[Data extracted from a collection]
- - - - - - -

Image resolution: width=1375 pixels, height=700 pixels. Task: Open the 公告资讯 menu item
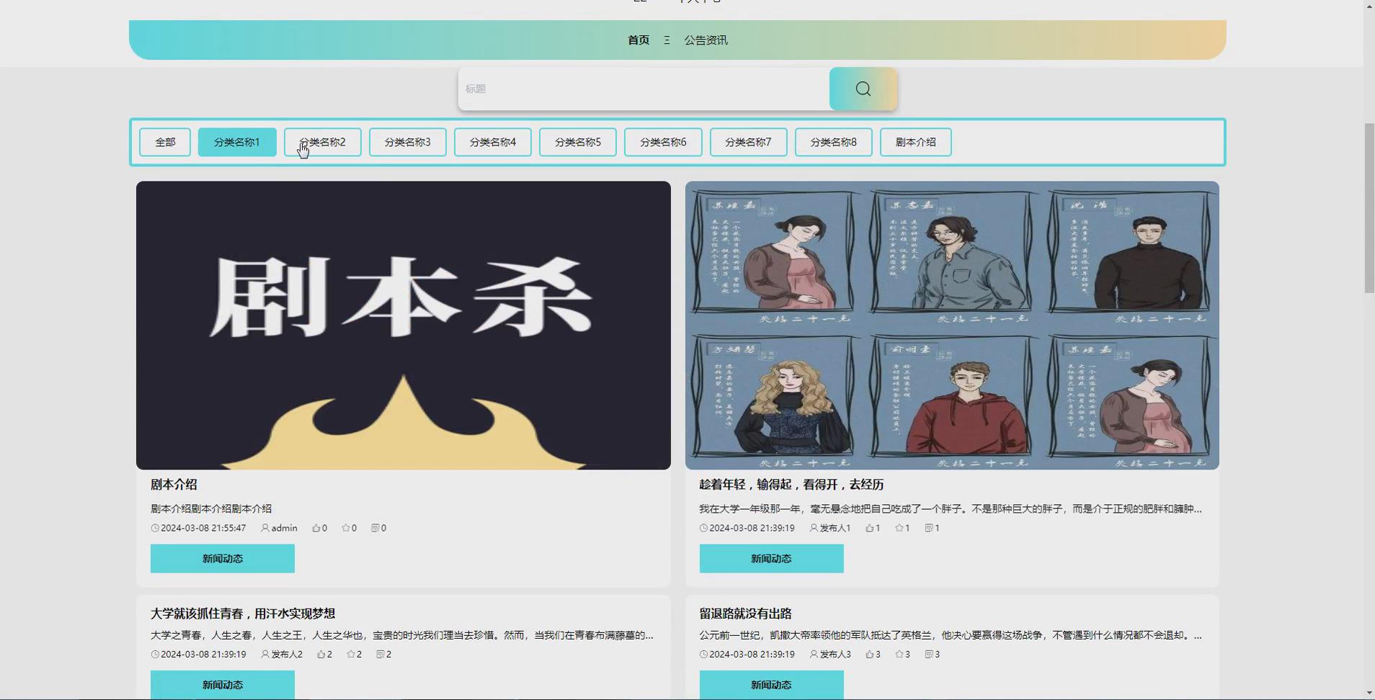pyautogui.click(x=706, y=40)
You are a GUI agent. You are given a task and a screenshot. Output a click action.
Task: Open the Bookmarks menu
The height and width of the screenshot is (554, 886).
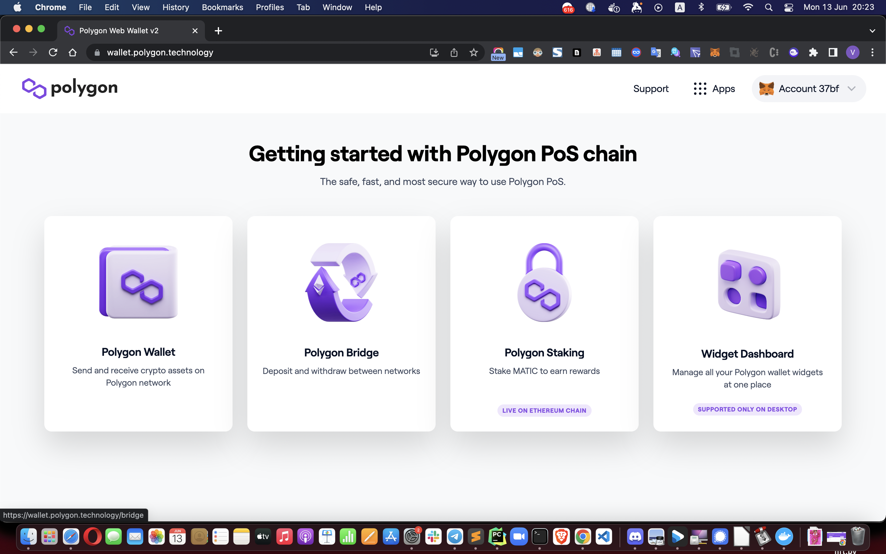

- - - - - - -

#### What this task involves
Your answer should consist of copies of the lines above that include the string "screenshot".

#### Exercise result
You are a GUI agent. You are given a task and a screenshot. Output a click action.
The height and width of the screenshot is (554, 886).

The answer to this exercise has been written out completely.